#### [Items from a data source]
▼

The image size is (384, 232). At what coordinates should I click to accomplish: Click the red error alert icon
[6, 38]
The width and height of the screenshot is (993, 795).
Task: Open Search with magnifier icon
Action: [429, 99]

▲

#### [Brief]
Reproduce all data above, unchanged.

#### [Answer space]
The image size is (384, 232). At what coordinates should I click to accomplish: Click the red error alert icon
[6, 38]
The width and height of the screenshot is (993, 795).
Task: Open Search with magnifier icon
Action: [429, 99]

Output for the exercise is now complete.